Role hierarchy¶
Use StaticRoleResolver to expand roles with inheritance:
from rbacx.core.roles import StaticRoleResolver
resolver = StaticRoleResolver({"admin":["manager"], "manager":["employee"]})
expanded = resolver.expand(["admin"]) # ['admin','employee','manager']
Wire into the Guard:
from rbacx import Guard
policy = {...} # define yours here
resolver = ... # use resolver from above
guard = Guard(policy, role_resolver=resolver)
The RBAC standard (ANSI/INCITS 359-2004) includes role hierarchies.

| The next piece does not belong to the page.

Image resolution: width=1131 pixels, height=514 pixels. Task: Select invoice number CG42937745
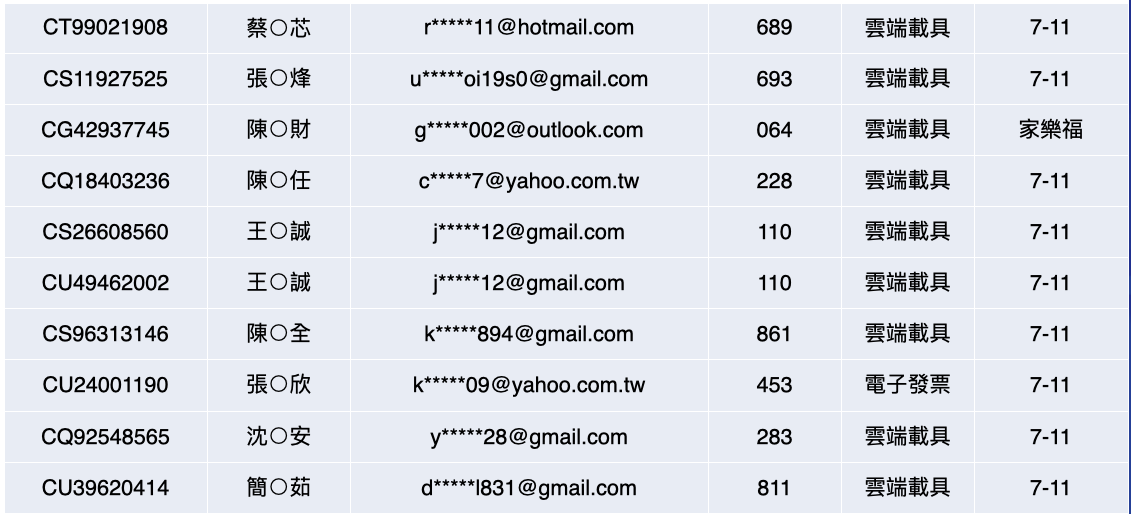click(x=105, y=130)
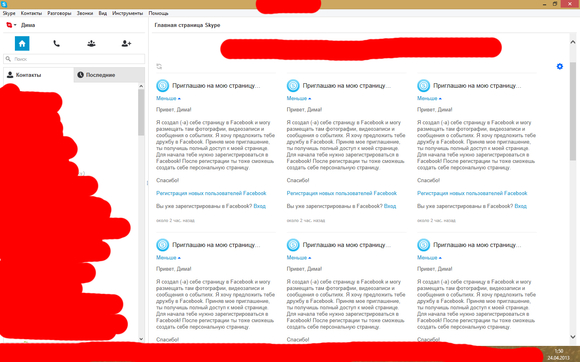
Task: Open the Инструменты menu
Action: point(128,13)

Role shorthand in policies¶
For the common case of checking whether a subject holds one of a set of roles,
use the roles shorthand field on a rule instead of writing a hasAny condition:
{
"id": "admin-only",
"effect": "permit",
"actions": ["delete"],
"resource": { "type": "doc" },
"roles": ["admin", "superuser"]
}
This is equivalent to:
{
"id": "admin-only",
"effect": "permit",
"actions": ["delete"],
"resource": { "type": "doc" },
"condition": { "hasAny": [{ "attr": "subject.roles" }, ["admin", "superuser"]] }
}
When StaticRoleResolver is configured, subject.roles in the check already
contains the expanded set (e.g. admin → [admin, manager, employee]), so
the shorthand works correctly with role inheritance out of the box.